**** Excerpt

Kevin O’Leary, a Canadian TV personality, investor and frequent flyer to Donald Trump’s Florida mansion, wants to build the world’s largest artificial intelligence data centre in the Municipal District of Greenview.
AI data centres require huge amounts of electricity to run servers and water for cooling.
O’Leary, also known as “Mr. Wonderful,” is calling this project Wonder Valley.
The location is no accident. Greenview, south of Grande Prairie, sits atop a huge supply of natural gas known as the Montney Formation.
Big power needs, huge emissions
Pembina Institute senior analyst Jason Wang crunched the numbers on this $70 billion plan that will run on 7.5 Gigawatts of gas-fired power.
According to Wang’s analysis, Wonder Valley would be anything but wonderful, dumping between 25.7 to 30.5 megatonnes of pollution into the atmosphere. The project would annihilate the gains made when Alberta phased out the last of its coal-fired power plants in 2023.
“It would be the equivalent of a return to the era of mostly coal-fired electricity,” Wang said, in an interview with The Energy Mix.

********
**** Extracted data

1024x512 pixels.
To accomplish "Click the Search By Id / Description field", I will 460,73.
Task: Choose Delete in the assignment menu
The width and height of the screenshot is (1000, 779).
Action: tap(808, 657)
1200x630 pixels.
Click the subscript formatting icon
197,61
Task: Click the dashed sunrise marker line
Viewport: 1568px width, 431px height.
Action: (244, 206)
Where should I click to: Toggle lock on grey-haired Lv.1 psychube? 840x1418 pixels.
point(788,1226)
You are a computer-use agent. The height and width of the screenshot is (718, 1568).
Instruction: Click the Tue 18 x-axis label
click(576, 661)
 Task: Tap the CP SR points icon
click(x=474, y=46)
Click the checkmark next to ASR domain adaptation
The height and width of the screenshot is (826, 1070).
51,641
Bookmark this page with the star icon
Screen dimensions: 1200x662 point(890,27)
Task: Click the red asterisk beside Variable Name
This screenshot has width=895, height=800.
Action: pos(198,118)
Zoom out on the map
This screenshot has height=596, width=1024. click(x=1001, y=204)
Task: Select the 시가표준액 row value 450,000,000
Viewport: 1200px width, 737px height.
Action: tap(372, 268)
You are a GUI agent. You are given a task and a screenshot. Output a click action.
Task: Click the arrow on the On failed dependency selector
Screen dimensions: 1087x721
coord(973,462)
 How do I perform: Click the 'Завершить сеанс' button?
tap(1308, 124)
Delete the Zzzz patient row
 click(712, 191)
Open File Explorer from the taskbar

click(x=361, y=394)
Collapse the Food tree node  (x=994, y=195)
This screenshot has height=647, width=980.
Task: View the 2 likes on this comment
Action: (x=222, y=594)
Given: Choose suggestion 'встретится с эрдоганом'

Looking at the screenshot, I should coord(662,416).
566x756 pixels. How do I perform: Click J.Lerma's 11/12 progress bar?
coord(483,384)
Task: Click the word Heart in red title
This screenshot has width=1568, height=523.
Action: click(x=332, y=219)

********

- [Task objective]:
Continue the article on Kevin O'Leary's proposed Wonder Valley data center in Greenview, picking up right after its final sentence.

- [Response below]:
Part of the provincial plan
O’Leary, who is chairman of O’Leary Ventures, announced Wonder Valley almost a year ago, days after the provincial government stated its plans for legislation that will make Alberta a favored investment destination for AI data centres.
At the time Innovation and Technology Minister Nate Glubish said Alberta’s abundant natural gas, cold climate and low taxes could drive $100 billion of investment in the sector. Glubish also said data centre energy demands would help Premier Danielle Smith reach her goal of doubling Alberta’s oil and gas production.
In a statement released December, O’Leary said “we will be in the ground and up and running sooner than any scale project of its kind.” He added that the proposed Greenview Industrial Gateway (GIG) location offered proximity to “stranded sources of natural gas, pipeline infrastructure, water and a fibre optic network…”
Despite optimism, Wonder Valley far from a sure thing
The Municipal District of Greenview confirmed to The Rockies.Life that it has entered into an agreement to sell land to O’Leary Ventures.
“The GIG was established and approved as an industrial park, and the proposed project aligns with that intended land use,” said Greenview Reeve Ryan Ratzlaff. “At this stage, no formal application has been submitted, which means the formal consultation process has not yet begun.”
Data centre power demands put pressure on the grid
Last month, the provincial government introduced Bill 8, which it hopes will pave the way for data centre development. The legislation, if passed, will allow data centre owners to generate their own electricity and also require them to pay for any needed upgrades to the transmission grid.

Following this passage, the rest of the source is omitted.